4.1. Study limitations
‘... Although a Before–After–Control–Impact (BACI) model would be the most appropriate approach for studying the impact of beavers on the chemical composition of water, it was not possible to use this method in this area due to the lack of investigations prior to dam construction. Instead, the study focused on spatial and temporal contrasts throughout the year and used a comparative ‘upper-lower river’ method, where upstream sections were used as reference sections. This research approach is commonly used in field studies to assess hydrochemical gradients generated by beaver dams when it is logistically or environmentally impossible to obtain ‘before’ data on dam construction (Green and Westbrook, 2009; Klotz, 2010; Fuller and Peckarsky, 2011; Puttock et al., 2017; Stevenson et al., 2022). It enables the identification of local hydrological and chemical effects caused by beaver damming while minimising the confounding influence of catchment heterogeneity. Although this approach lacks independent control sections, as in a full BACI model, it provides robust comparative evidence for evaluating the magnitude and spatial extent of changes induced by beaver activity under natural field conditions. Future research should be more detailed and extensive to enable the application of the BACI model.…’
Dittbrenner, B. J., Schilling, J. W., Torgersen, C. E., & Lawler, J. J. (2022). Relocated beaver can increase water storage and decrease stream temperature in headwater streams. Ecosphere, 13(7), e4168.
Green, K. C., & Westbrook, C. J. (2009). Changes in riparian area structure, channel hydraulics, and sediment yield following loss of beaver dams. Journal of Ecosystems and Management, 10 (1):68-79.
Puttock A,. Graham H.A., Cunliffe A.M., Elliott M., Brazier R.E. (2017). Eurasian beaver activity increases water storage, attenuates flow and mitigates diffuse pollution from intensively-managed grasslands. Science of the Total Environment, 576: 430–443.
Puttock, A., Graham, H. A., Ashe, J., Luscombe, D. J., & Brazier, R. E. (2020). Beaver dams attenuate flow: A multi‐site study. Hydrological processes, 35(2), e14017.
5. The paper also suffers from a relatively inefficient presentation of results. There are too many figures. Consider moving some figures to the Supplement and look for ways to more efficiently present data (e.g. do not use separate tables for PCA variable loadings, but rather include these as a separate panel in the figure). Consider removing, shortening the more detailed results on dam cascades or vertical profiles or move to supplement to give the paper more focus. Some plots are simply superfluous and don´t present much exciting (e.g. SEC in Fig 10).
Answer: We took your advice on incorporating information from the tables resulting from PCA analysis into the figures. We also managed to improve efficiency by combining the two sites and multiple variables on the graphs depicting longitudinal and vertical profiles. Despite this, some of them can be moved into an Appendix. We will also consider removing part of the section ‘3.1.’ concerning PCA analyses of the physico-chemical background to shorten and focus the text.

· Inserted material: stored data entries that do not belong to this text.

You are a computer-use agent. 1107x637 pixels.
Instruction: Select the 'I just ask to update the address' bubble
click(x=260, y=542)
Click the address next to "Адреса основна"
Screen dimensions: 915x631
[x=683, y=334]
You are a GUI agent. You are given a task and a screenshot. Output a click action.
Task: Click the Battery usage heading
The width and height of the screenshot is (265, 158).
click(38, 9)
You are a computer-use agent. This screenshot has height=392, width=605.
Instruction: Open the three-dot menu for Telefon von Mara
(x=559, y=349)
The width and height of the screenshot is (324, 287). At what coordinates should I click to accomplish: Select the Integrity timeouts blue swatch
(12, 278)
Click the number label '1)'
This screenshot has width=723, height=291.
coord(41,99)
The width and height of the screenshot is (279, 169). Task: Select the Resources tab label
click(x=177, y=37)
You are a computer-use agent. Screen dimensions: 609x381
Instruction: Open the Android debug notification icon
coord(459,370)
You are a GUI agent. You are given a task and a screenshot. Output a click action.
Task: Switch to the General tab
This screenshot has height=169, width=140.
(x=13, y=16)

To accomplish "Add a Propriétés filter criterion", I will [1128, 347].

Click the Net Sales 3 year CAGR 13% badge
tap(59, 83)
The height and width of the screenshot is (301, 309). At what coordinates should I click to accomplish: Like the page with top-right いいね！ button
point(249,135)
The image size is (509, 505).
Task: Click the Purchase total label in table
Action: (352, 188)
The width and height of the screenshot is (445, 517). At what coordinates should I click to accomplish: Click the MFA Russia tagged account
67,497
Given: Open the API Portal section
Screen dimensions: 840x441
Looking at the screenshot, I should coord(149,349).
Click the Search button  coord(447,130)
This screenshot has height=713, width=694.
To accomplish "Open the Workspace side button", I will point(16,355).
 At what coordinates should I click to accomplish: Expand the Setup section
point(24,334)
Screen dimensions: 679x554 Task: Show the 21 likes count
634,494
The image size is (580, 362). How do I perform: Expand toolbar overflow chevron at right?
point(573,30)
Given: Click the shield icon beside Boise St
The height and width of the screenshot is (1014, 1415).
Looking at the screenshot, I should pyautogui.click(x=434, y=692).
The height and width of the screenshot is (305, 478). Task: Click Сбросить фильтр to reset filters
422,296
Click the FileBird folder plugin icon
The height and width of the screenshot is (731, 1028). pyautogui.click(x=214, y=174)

This would include removing one figure.
6. The discussion of the various anaerobic processes should be organized along the redox ladder.
Answer: We agree with the reviewer. Despite the lack of redox potential measurements, we attempted to organise the discussion of the aerobic/anaerobic processes along the redox ladder based on changes in the physico-chemical properties of the water, which indicate the occurrence of these processes. The example is below:
‘... As a result, there are intensive physico-chemical transformations in the stream water flowing into the ponds in the warm seasons. The increase in NH4+ concentrations and the decrease in NO3- concentrations in the studied beaver ponds were particularly prominent in the warm period of the year due to the intensive ammonification (NH4+ production) and denitrification processes (NO3- depletion). This is consistent with the findings of Margolis et al. (2001) and Law et al. (2016): the greatest NO3- decrease downstream to beaver ponds occurs in the summer. NO3- ion is one of the most effective electron acceptors (oxidants) in the process of anaerobic oxidation of organic matter; therefore, NO3 is the preferred oxidising agent for anaerobic microbes. The process of NO3- reduction (denitrification) under anaerobic oxidation of organic matter occurs at a relatively high redox potential level on the redox ladder (Anderson and Fidel, 2025). However, it should be noted that the decrease in NO3- concentrations in the beaver ponds and streams below the ponds in the summer is partly related to the nitrogen fixation process, which is associated with increased microbial activity in sediments mediated by anaerobic conditions, as well as uptake by aquatic vegetation (Naiman and Melillo, 1984; Maret et al., 1987; Songster-Alpin and Klotz, 1995). Furthermore, the decrease in SO42- concentrations in the studied ponds and downstream of the beaver dams was also observed during the warm period. This is likely due to the high rate of anaerobic oxidation of organic matter during that time. According to Smith et al. (1991), Cirmo and Driscoll (1993), and Margolis et al. (2001), the intensive anaerobic oxidation of organic matter can occur despite the relatively low redox potential of the water during the low-flow conditions of summer. During that time anaerobic microbes used even relatively inefficient oxidants, such as SO42-, in the anaerobic oxidation of organic matter due to the low concentration of NO3- in the studied waters; the average concentration of NO3- in ponds and streams below them was very low during the summer, the average was up to 1.5 mg/L.’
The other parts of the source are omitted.